In Pocatello, MOATiT is “the IT department for southeast Idaho,” founder Ali Khan said at a recent event. The company has locations in three states across the Intermountain West and offers multiple services, such as phone service, satellite internet, cybersecurity and developing AI models for its clients.

“AI has democratized tech so much,” says Khan. “A single farmer can walk into our office and say, ‘These are my pain points,’ and know I can solve it.” Whether that means guidance on remote irrigation controls or administrative work from ordering seed to harvest. “There’s a lot of very simple headache-based work farmers do. Ninety percent of their work I can eliminate, on the administrative side.”

Research and development

Research is also leaning more heavily on AI these days, in both universities and ag tech companies, particularly in data-heavy fields such as genetics and agronomy. For one client, MOATiT has built a searchable server to store data and research, extract images and even use the stored information to answer technical questions or run analyses. For another, MOATiT built a system to automate gene analysis in the lab, creating order and simplifying the process. A third commissioned MOATiT to build a model to identify plant growth patterns from on-farm photos to assist in long-term studies.
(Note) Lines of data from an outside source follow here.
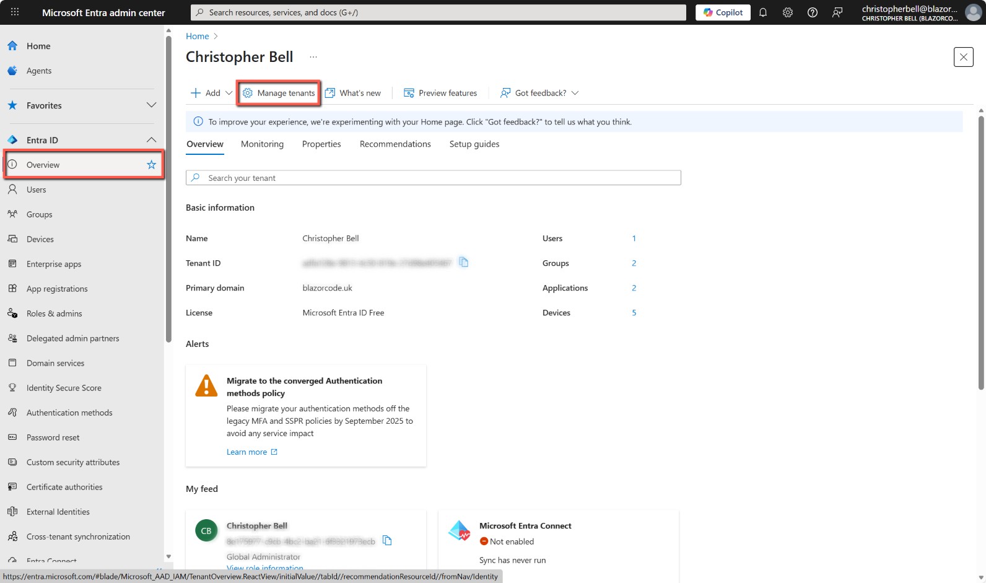This screenshot has width=986, height=583.
Task: Open the Copilot button
Action: click(723, 12)
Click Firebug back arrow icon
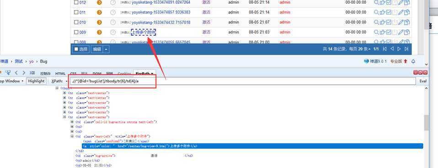438x168 pixels. click(16, 73)
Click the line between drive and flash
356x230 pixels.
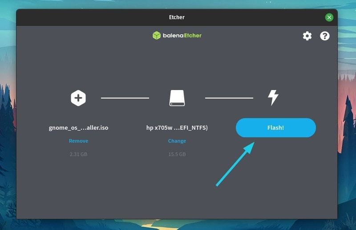tap(229, 98)
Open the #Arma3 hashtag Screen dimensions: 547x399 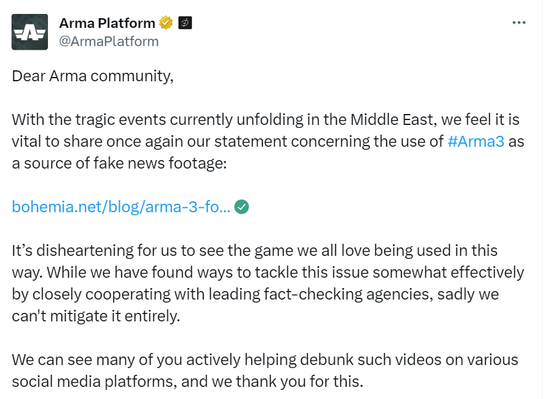[476, 141]
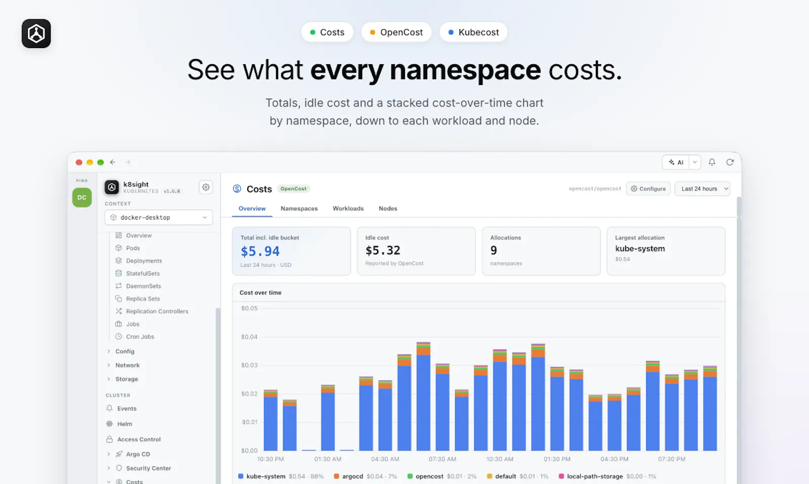Switch to the Workloads tab
The width and height of the screenshot is (809, 484).
point(348,208)
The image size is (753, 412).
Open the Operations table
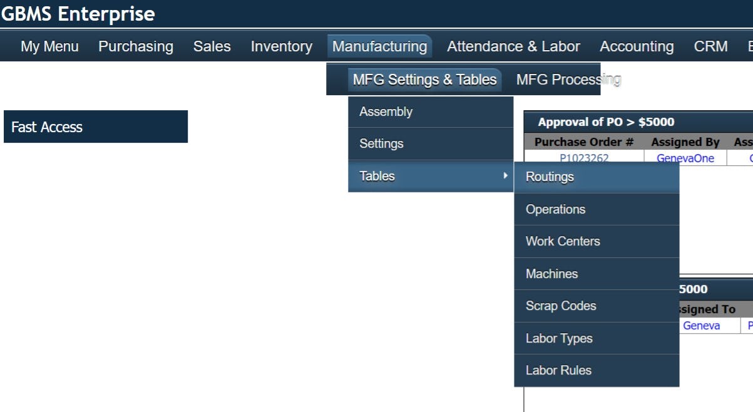coord(555,209)
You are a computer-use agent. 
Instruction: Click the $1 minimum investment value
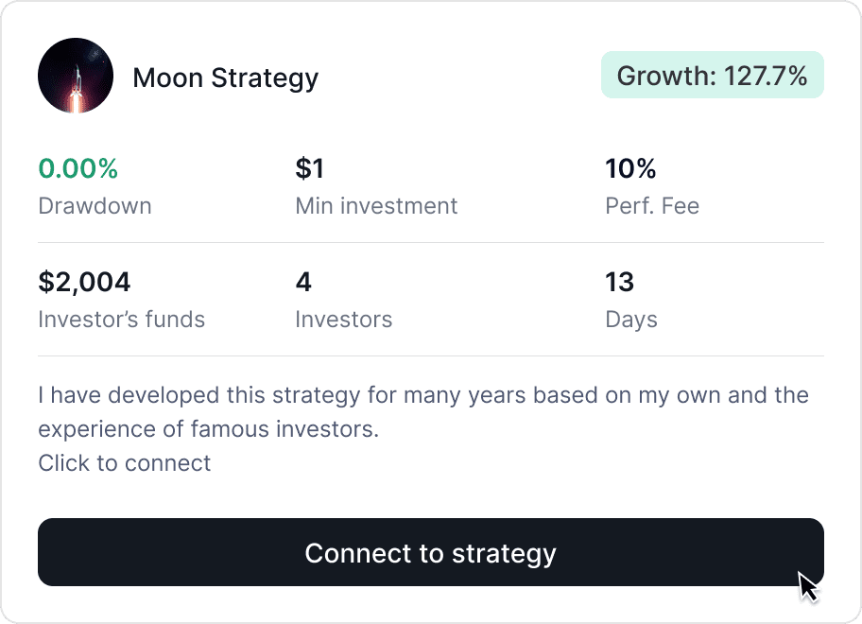tap(309, 169)
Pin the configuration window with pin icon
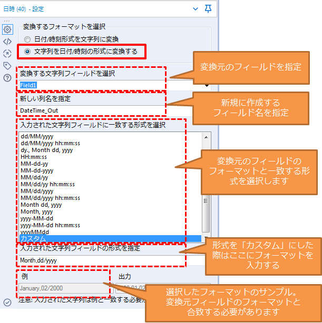The image size is (322, 323). coord(209,8)
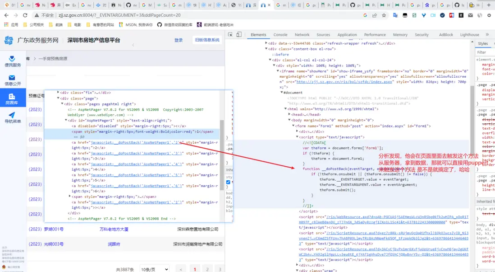Open the 信息公开 sidebar icon
Image resolution: width=495 pixels, height=272 pixels.
coord(13,80)
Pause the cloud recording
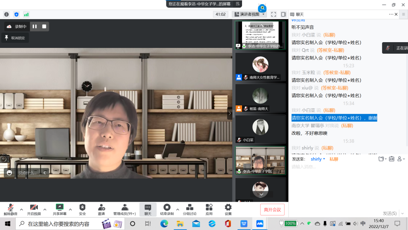The image size is (408, 230). [34, 26]
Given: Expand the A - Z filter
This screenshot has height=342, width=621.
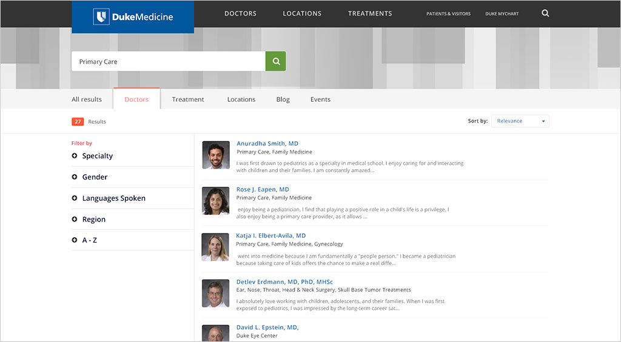Looking at the screenshot, I should (89, 240).
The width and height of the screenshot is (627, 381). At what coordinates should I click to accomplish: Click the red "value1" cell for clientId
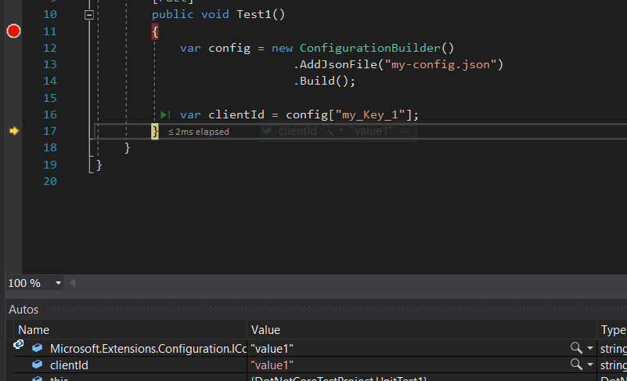click(272, 365)
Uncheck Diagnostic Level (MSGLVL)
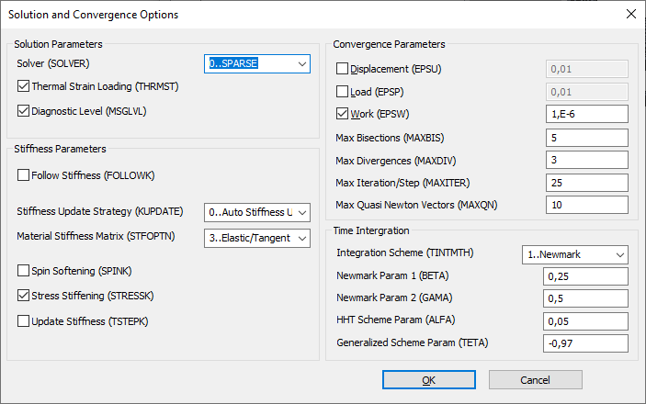This screenshot has height=404, width=646. coord(24,111)
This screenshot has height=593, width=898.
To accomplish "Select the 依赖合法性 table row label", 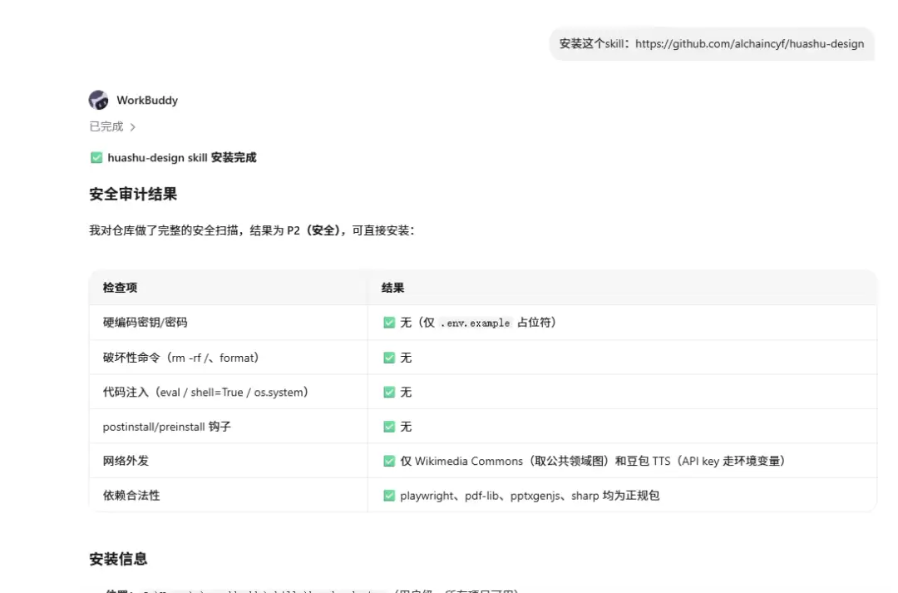I will tap(131, 495).
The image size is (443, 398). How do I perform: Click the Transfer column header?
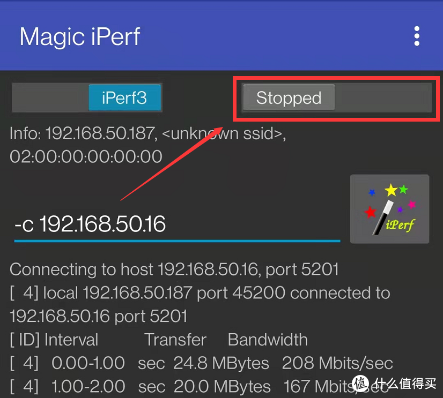175,340
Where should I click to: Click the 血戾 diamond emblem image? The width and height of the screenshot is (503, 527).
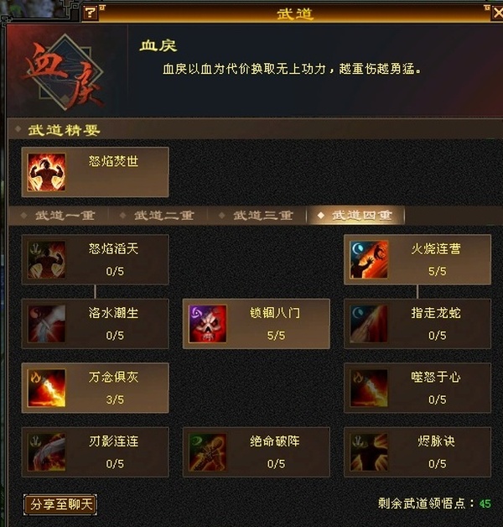65,72
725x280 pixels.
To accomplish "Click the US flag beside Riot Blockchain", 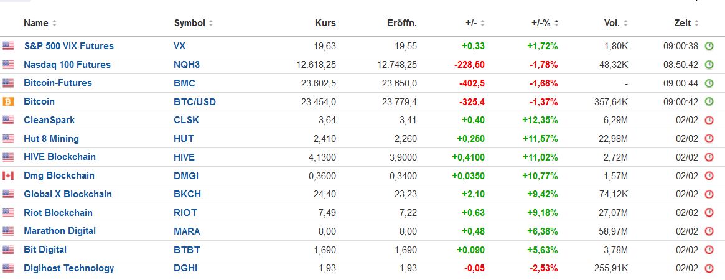I will point(8,213).
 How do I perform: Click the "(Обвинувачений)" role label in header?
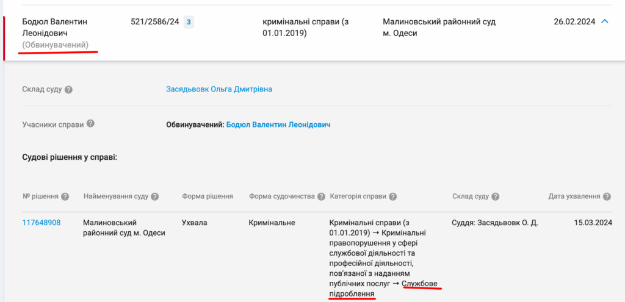[56, 45]
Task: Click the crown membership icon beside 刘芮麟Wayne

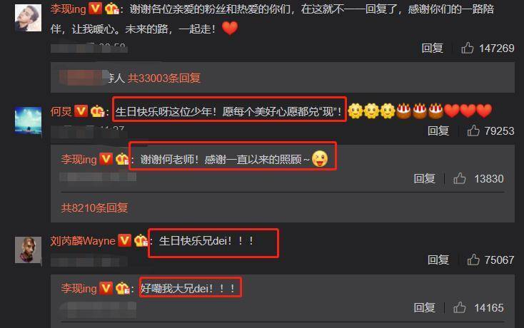Action: tap(141, 240)
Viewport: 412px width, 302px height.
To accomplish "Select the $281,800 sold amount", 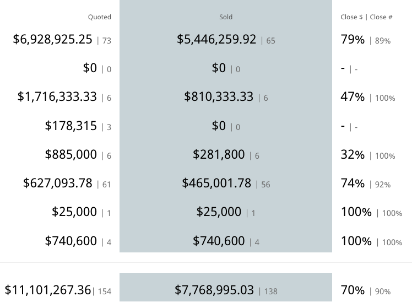I will [x=219, y=154].
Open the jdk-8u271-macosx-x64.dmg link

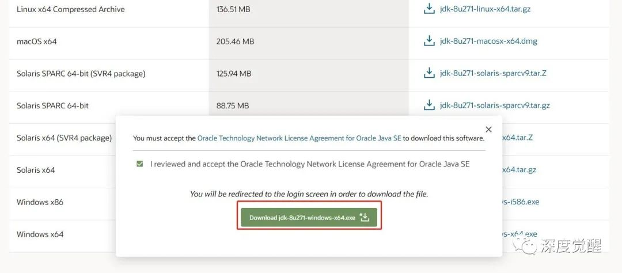coord(488,41)
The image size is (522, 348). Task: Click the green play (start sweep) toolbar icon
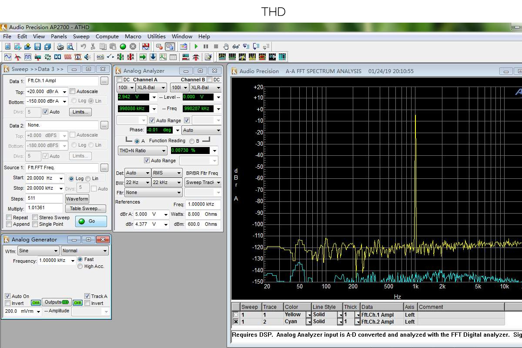196,47
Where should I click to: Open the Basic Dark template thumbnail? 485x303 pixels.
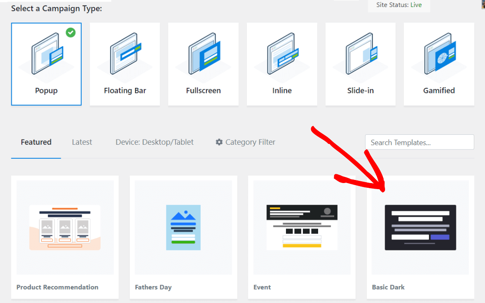click(420, 227)
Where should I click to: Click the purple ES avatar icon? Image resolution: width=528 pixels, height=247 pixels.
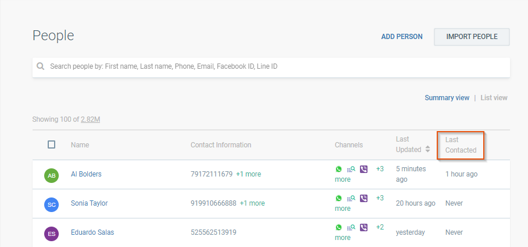52,234
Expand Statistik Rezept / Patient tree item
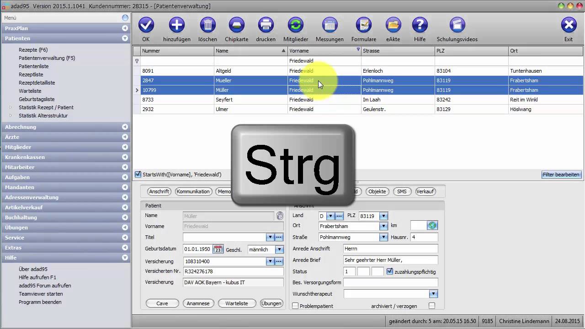The height and width of the screenshot is (329, 585). [x=11, y=107]
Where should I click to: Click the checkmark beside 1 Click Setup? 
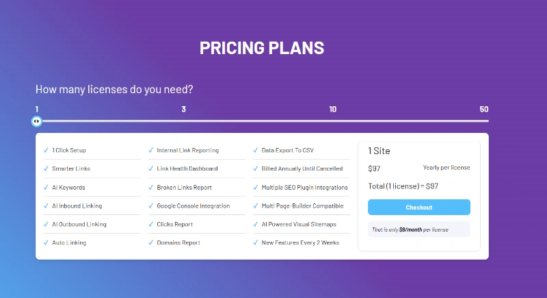coord(45,150)
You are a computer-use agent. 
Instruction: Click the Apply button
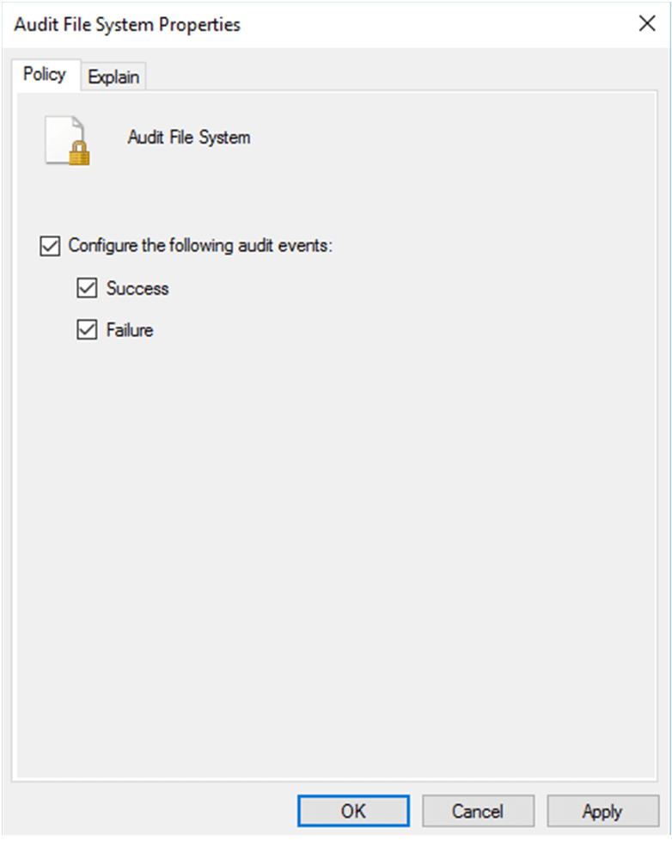point(602,811)
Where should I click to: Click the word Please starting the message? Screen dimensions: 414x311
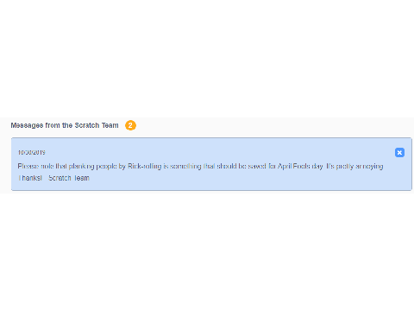(28, 166)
Meanwhile, at U of I’s Center for Agriculture, Food and the Environment (CAFE), Dr. Mireille Chahine, professor and extension dairy specialist, says, “What AI will do is allow us to make sense of data.” CAFE is still in the building stage, but its goal is to use cutting-edge technology for systems-level research in the largest research dairy in the country. “It’s rare to have a research lab at the scale of a commercial dairy,” she says.


Historically, researchers were most often limited by data collection constraints. Today, with automatic data collection via cameras and sensors, “There can be so much data, we can struggle with it,” says Chahine. “We have a sensor for everything, but they don’t talk to each other.” That is where AI comes in, for pattern recognition among diverse datasets, such as those for environmental and physiological traits. Chahine sees it as a valuable data management tool, when used wisely and with human validation. “We need to develop a hypothesis before analysis,” she says. “Sometimes a [statistically] significant difference is not relevant biologically. You have to look at it.”

Chahine is excited about the potential of humans using AI as a tool in dairy science research, likening it to the advent of the industrial revolution. One particular example she forecasts for its application is in helping identify early signals of disease or other health issues. “It could make a difference in farmers’ lives, a difference in animals’ lives and a difference in the environment,” she says. “But we need to evaluate it for, ‘Does it make sense?’ We need to develop critical-thinking skills.”

Trade-offs

As AI pops up everywhere from rock picking to research, the question is how AI use interacts with critical thinking. Studies in medicine and education demonstrate that using AI creates a “deskilling” effect, where people lose – or never gain – the brain capacity for the tasks they assign to AI. That may not be an issue for some tasks, but it is a real concern for others, particularly in a field that depends so much upon the producer’s knowledge, experience and ability to respond to crises.

We cannot turn time or technology backward, and the ability to automate or remotely control some tasks is a powerful tool in the agricultural toolbox. “We need to not be scared about it, but we need to be smart about it,” says Chahine. “It has limitations.”